Calor ganha sua própria secretaria nas cidades

Com temperaturas chegando à 50º, metade do ponto de ebulição, e bilhões de pessoas morrendo, literalmente, de calor, sete cidades do mundo criam uma secretaria específica para o tema.

Por Redação em 26 de novembro de 2024 7 minutos de leitura

secretaria de calor
Foto: Rehman Asad/ Shutterstock

O que têm em comum as cidades de Atenas (Grécia), Daca (Bangladesh), Freetown (Serra Leoa), Melbourne (Austrália), Miami (Estados Unidos), Monterrey (México) e Santiago (Chile)? Elas estão localizadas em regiões bastante distintas do planeta e se diferem também quanto à economia, à história, ao clima, à cultura, mas um aspecto une esses locais: seus governos municipais contam com uma Secretaria do Calor, órgão responsável por medidas para enfrentar o calor extremo, acelerar esforços de proteger a população das altas temperaturas e iniciar trabalhos para reduzir os riscos e impactos do calor extremo para a cidade e seus habitantes. 

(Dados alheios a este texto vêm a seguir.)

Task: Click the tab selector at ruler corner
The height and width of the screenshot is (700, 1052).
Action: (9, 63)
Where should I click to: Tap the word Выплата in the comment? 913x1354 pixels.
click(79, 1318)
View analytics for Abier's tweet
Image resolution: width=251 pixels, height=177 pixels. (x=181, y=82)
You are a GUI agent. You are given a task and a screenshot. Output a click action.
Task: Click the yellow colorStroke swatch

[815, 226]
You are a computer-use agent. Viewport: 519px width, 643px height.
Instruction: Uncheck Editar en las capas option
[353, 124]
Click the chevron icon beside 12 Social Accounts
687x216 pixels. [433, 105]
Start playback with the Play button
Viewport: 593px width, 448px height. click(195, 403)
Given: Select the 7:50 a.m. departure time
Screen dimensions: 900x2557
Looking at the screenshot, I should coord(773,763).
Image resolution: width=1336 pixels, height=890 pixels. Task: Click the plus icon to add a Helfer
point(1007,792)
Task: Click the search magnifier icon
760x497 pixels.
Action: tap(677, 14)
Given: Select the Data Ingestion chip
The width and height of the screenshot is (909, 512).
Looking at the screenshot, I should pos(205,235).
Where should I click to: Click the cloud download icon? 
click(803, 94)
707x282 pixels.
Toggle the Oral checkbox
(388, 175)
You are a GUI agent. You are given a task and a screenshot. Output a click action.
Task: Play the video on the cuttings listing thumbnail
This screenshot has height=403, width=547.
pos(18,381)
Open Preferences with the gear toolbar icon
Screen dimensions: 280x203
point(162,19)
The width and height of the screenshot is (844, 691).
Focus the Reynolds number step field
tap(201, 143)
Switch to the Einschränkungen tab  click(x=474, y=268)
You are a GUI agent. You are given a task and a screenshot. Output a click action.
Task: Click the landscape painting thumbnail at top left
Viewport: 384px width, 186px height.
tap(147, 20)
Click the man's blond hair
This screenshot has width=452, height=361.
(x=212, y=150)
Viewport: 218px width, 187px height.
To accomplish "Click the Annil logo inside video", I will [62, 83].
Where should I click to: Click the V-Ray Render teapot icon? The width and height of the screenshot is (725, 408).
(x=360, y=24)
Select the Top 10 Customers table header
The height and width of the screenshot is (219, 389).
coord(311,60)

Atualmente, apenas sete cidades do mundo têm Secretarias de Calor, e todas são chefiadas por mulheres. A figura do secretário do calor, ou CHO (chief heat officer, em inglês), foi criada em 2021 pelo Climate Resilience Center, que atua em conjunto com os CHOs para identificar, desenvolver e implementar estratégias e prioridades no enfrentamento aos efeitos das ondas de calor nas cidades e ajudar a reduzir os prejuízos desse fenômeno sobre setores como saúde, energia, água e construção, que impactam a vida das populações, principalmente as mais vulneráveis. Secretários de Calor são nomeados por autoridades do município, mas, diferentemente dos convencionais, não são financiados por dinheiro público, mas sim por iniciativas internacionais do terceiro setor, que apoiam com recursos e conhecimento para implementação de políticas públicas. 

Perigos

secretaria de calor

Segundo o Ministério da Saúde do Brasil, ondas de calor são eventos climáticos caracterizados por temperaturas extremamente altas, que superam os níveis esperados para determinada região e época do ano. Esses períodos podem durar dias ou semanas e são exacerbados pelo aquecimento global, que aumenta tanto a frequência quanto a intensidade do calor em várias partes do mundo. Ondas de calor são particularmente perigosas em áreas urbanas devido ao efeito de ilha de calor, em que a concentração de edifícios, concreto e asfalto retém mais calor, elevando ainda mais os termômetros. Na prática, o aumento das temperaturas pode deteriorar edifícios e ruas asfaltadas e sobrecarregar o sistema de saúde porque provocam danos como desidratação. O calor afeta, principalmente, as pessoas mais vulneráveis, como crianças e idosos. A população de rua também sofre mais porque não tem acesso a abrigos com conforto térmico.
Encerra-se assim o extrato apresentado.